We are truly on the brink of overcoming old binaries that have thwarted human efforts to achieve “wholeness,” which can be thought of as a unifying psychic force that enables us in our search for meaning, purpose, value, connection and a sense of the sacred that might orient our lives in more productive ways. Subjective encounters with a sense of ultimate reality, often accompanied by feelings of awe, wonder, unity, and peace, need no longer be relegated to particular religions, but might be better understood as fundamental human capacities, available to all.

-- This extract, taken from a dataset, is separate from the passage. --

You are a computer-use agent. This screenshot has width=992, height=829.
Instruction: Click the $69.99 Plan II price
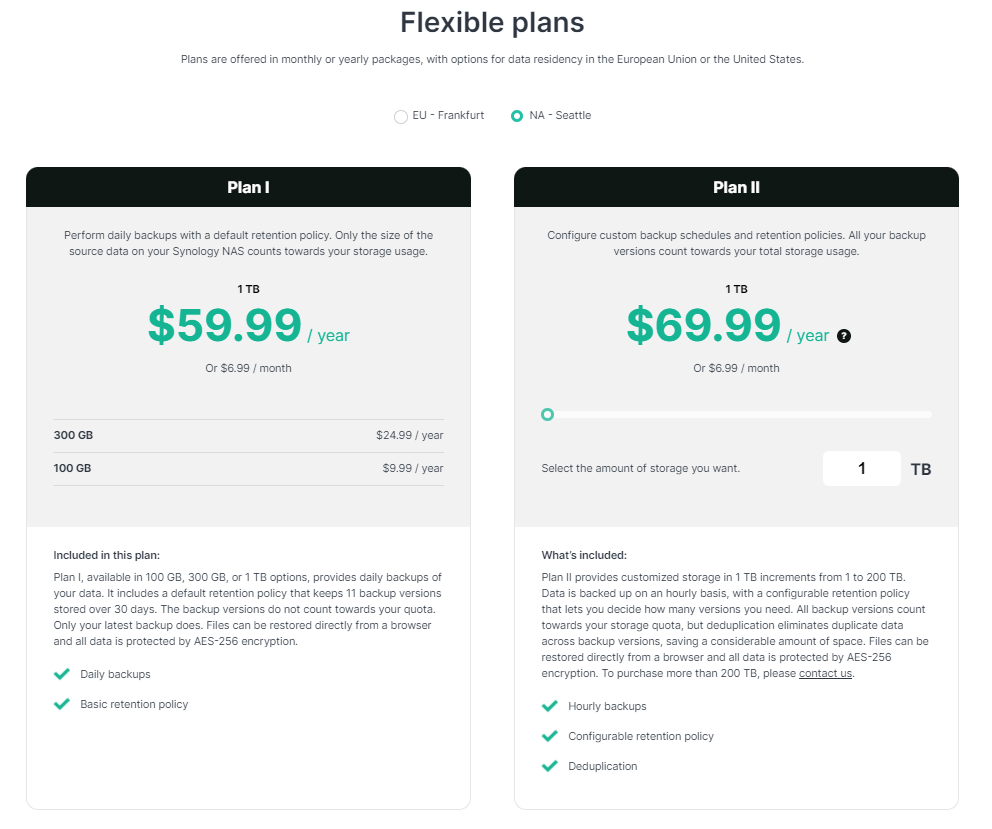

Contemplative education does not seek to indoctrinate young people into any particular dogma, doctrine, ritual, or practice but rather to build a strong foundation of self-awareness, well-being, unity, and the resultant pro-social dispositions to deepen connections with humans and non-human others, to care for the Earth, to live lives of altruism and service, and to create a more just, peaceful, and joyful world.

References

Butzer, B., Ebert, M., Telles, S., & Khalsa, S.B. (Fall 2015). School-based yoga programs in the United States: A survey. 29 (4)): 18-26. Adv. Mind Body Med.
Swedo, E. A., Aslam, M.V., Dahlberg, L.L., Niolon, P.H., Guinn, A.S., Simon, T.R., Mercy, J.A. (June 30, 2023). Prevalence of adverse childhood experiences among U.S. adults — behavioral risk factor surveillance system, 2011–2020. CDC Report 72(26);707-715 https://www.cdc.gov/mmwr/volumes/72/wr/mm7226a2.htm
Goleman, D. (1995). Emotional intelligence: Why it can matter more than IQ. Bantam.
Kesson, K. (January 2025). Are we finally at the tipping point? Gurukula Network 59. (https://gurukul.edu/newsletter/issue-59/59-are-we-finally-at-the-tipping-point/)
Kesson, K. (2024). Becoming one with the world: A guide to Neohumanist education. Emerald Publishing.
Lightman, A. (2023). The transcendent brain: Spirituality in the age of science. Vintage Books.
Schonert-Reichl, K. & Roeser, R. (Eds.) (2016). Handbook of mindfulness in education: Integrating theory and research into practice. Springer.
Treleaven, D.A. (2025). The trauma-sensitive mindfulness workbook: A comprehensive guide for mindfulness teachers. W.W. Norton & Co.
Zohar, D. & Marshall, I. (1999/2000). Spiritual intelligence: The ultimate intelligence. Bloomsbury Publishing.